───── RECORDS SHOWN

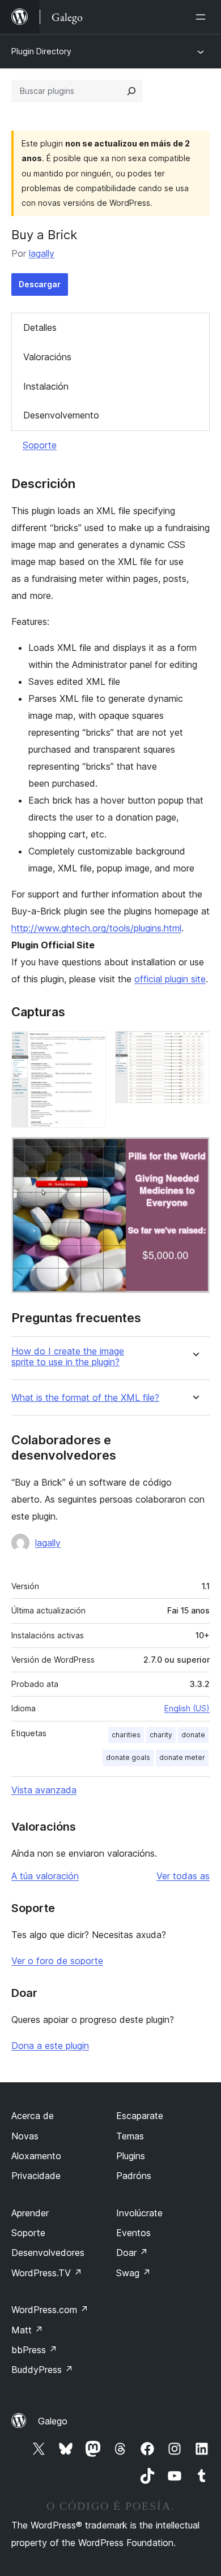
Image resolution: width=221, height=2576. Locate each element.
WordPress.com (49, 2309)
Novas (25, 2136)
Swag (133, 2273)
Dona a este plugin (50, 2045)
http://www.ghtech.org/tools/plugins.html (96, 928)
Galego (52, 2421)
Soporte (40, 445)
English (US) (187, 1708)
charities (126, 1735)
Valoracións (47, 357)
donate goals (128, 1757)
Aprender (30, 2213)
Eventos (133, 2232)
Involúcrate (139, 2213)
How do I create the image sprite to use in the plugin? (67, 1356)
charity (161, 1735)
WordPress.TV (46, 2273)
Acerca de (32, 2115)
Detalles (40, 327)
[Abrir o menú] (203, 17)
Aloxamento (36, 2155)
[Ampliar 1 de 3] (90, 1046)
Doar (132, 2252)
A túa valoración (45, 1876)
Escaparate (139, 2115)
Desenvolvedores (47, 2252)
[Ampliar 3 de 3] (194, 1152)
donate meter (182, 1757)
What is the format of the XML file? (85, 1397)
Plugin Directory (41, 51)
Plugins (130, 2155)
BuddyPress (42, 2369)
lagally (41, 253)
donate (193, 1735)
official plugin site (170, 979)
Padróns (133, 2175)
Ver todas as (183, 1876)
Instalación (46, 386)
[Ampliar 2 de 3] (194, 1046)
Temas (130, 2136)
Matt (27, 2330)
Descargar (40, 284)
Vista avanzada (43, 1790)
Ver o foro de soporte (57, 1960)
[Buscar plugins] (131, 91)
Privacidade (36, 2175)
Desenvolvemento (61, 415)
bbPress (34, 2349)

──────────

== WORK INSTRUCTIONS ==
Only one thing belongs in the reply: the exact lines of the listing above, from the one with "Aprender (30, 2213)" through its last line.

== RESPONSE ==
Aprender (30, 2213)
Eventos (133, 2232)
Involúcrate (139, 2213)
How do I create the image sprite to use in the plugin? (67, 1356)
charity (161, 1735)
WordPress.TV (46, 2273)
Acerca de (32, 2115)
Detalles (40, 327)
[Abrir o menú] (203, 17)
Aloxamento (36, 2155)
[Ampliar 1 de 3] (90, 1046)
Doar (132, 2252)
A túa valoración (45, 1876)
Escaparate (139, 2115)
Desenvolvedores (47, 2252)
[Ampliar 3 de 3] (194, 1152)
donate meter (182, 1757)
What is the format of the XML file? (85, 1397)
Plugin Directory (41, 51)
Plugins (130, 2155)
BuddyPress (42, 2369)
lagally (41, 253)
donate (193, 1735)
official plugin site (170, 979)
Padróns (133, 2175)
Ver todas as (183, 1876)
Instalación (46, 386)
[Ampliar 2 de 3] (194, 1046)
Temas (130, 2136)
Matt (27, 2330)
Descargar (40, 284)
Vista avanzada (43, 1790)
Ver o foro de soporte (57, 1960)
[Buscar plugins] (131, 91)
Privacidade (36, 2175)
Desenvolvemento (61, 415)
bbPress (34, 2349)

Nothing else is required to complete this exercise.